The Occasional Joke


Nurse: Patient's name?

Centurion: Marcus Licinius Crassus

Nurse: And his date of birth?

Centurion: 115 BC.

Nurse: All right. And what is he here for?

Centurion: Cataphract surgery.


Wednesday, October 10, 2012

Recently Read

These are not new books, and in fact, only one of them was new to me. The others were revisited with great pleasure. But if you want to wallow in the Civil War, you can't do better than Stephen W. Sears.
  • To the Gates of Richmond: The Peninsula Campaign, Stephen W. Sears. If you want to know why George McClellan was the political George W. Bush and the military Benito Mussolini of his day, this is the book to read.
  • Landscape Turned Red: The Battle of Antietam, Stephen W. Sears.
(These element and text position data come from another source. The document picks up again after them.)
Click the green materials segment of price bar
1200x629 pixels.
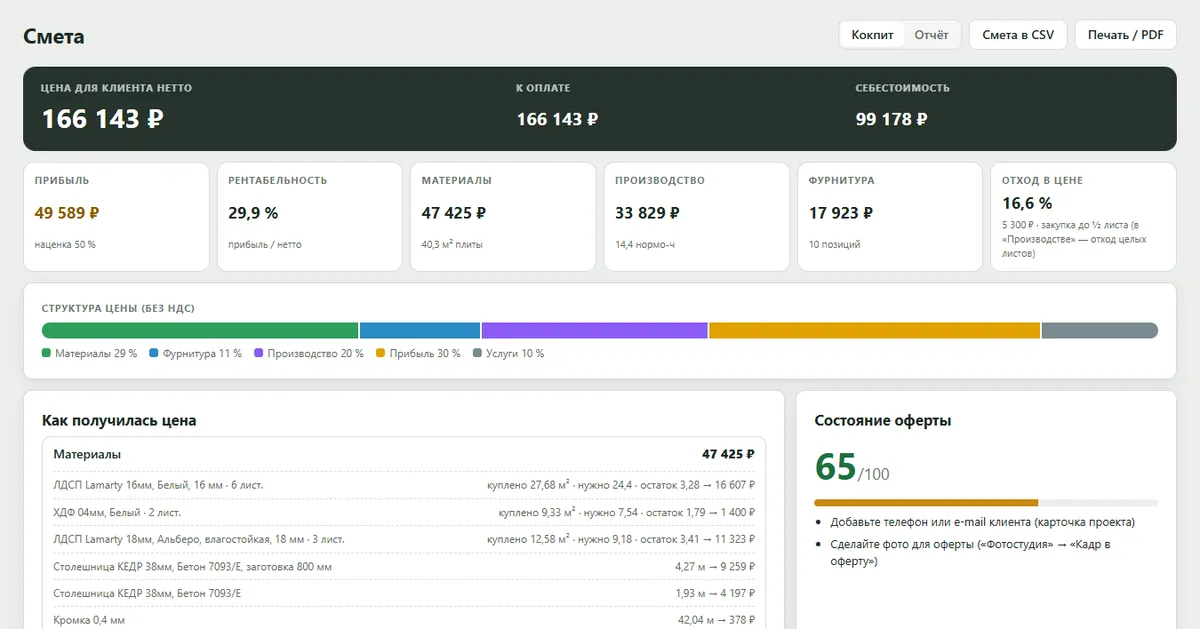(200, 330)
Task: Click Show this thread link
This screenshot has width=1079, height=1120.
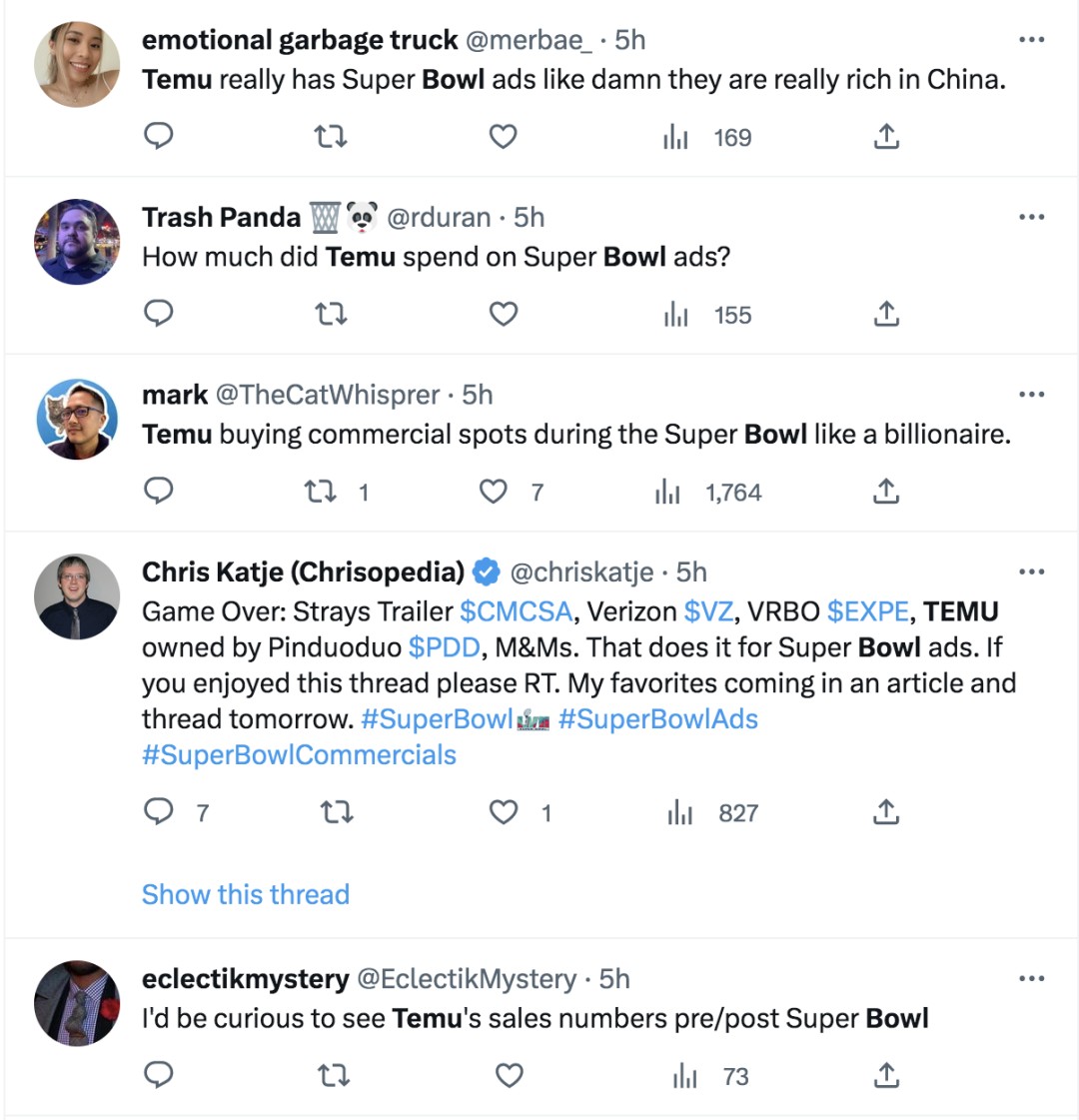Action: tap(246, 894)
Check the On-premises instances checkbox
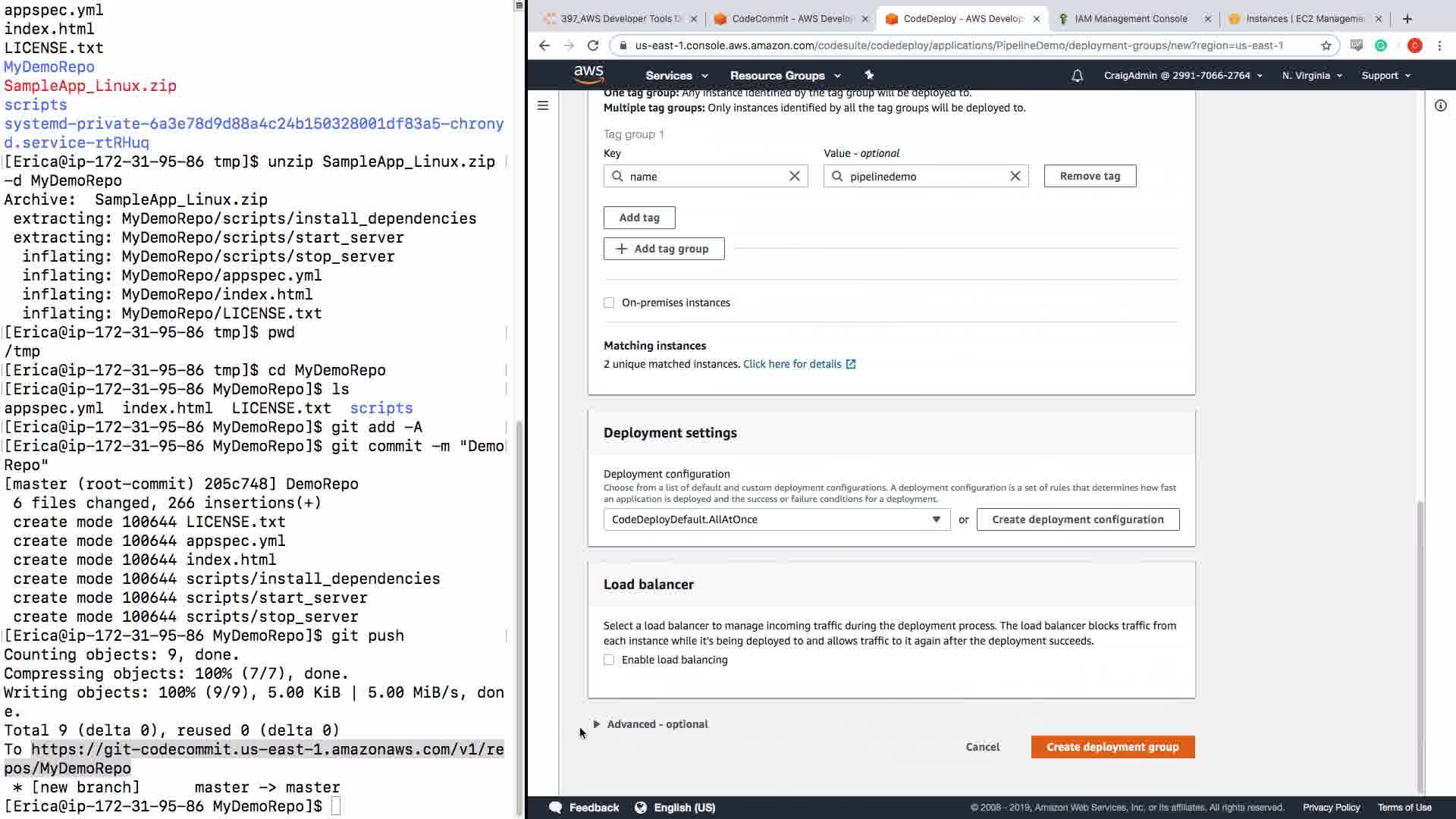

Horrifying and probably treasonous behavior on the part of the Federal command, astonishing courage and sacrifice from the rank and file, and the ouster, for the first time, of Lee from a northern invasion.
  • Chancellorsville, Stephen W. Sears. After Lincoln booted McClellan and installed "Fighting Joe" Hooker in command of the Army of the Potomac, Hooker invaded Northern Virginia, stumbled into the area called the Wilderness, and got his butt kicked right back across the Rapidan by Lee and Jackson.
  • Gettysburg, Stephen W. Sears. And of course, after Chancellorsville, Lee moved north again, up through Maryland and into Pennsylvania. Then, his brain quit working, and he allowed himself to be pulled into a meeting engagement with the Union army, this time under George Meade, who was essentially the first of the Federal generals to understand offensive movement, defensive action. Lee lost.
The thing I like about Sears is that he's a careful and well-educated historian who can also write. Unlike the popularizers like Shaara and his ilk, Sears has no axe to grind, he just explains and does it brilliantly. I haven't done an actual count, but these four books together probably comprise 2500 pages, and you'll be hard pressed to find a better introduction to the war in the East. I don't know what Sears may be working on now, but I hope it's more of the same. If he'd just take on first and second Manassas and Fredricksburg, virtually the whole pre-Grant eastern theater would be covered, and we could remainder a lot of lesser books on the subject.

Tuesday, October 9, 2012

Unpopular Music

Various churches around the country are again defying Federal Law by endorsing political candidates. This is nothing new, and the government, quaking in its boots at the thought of the uproar that would ensue, generally ignores them instead of ordering drone strikes on the miserable bastards stripping them of their tax-exempt status and demanding tax payments back to the Eighteenth Century.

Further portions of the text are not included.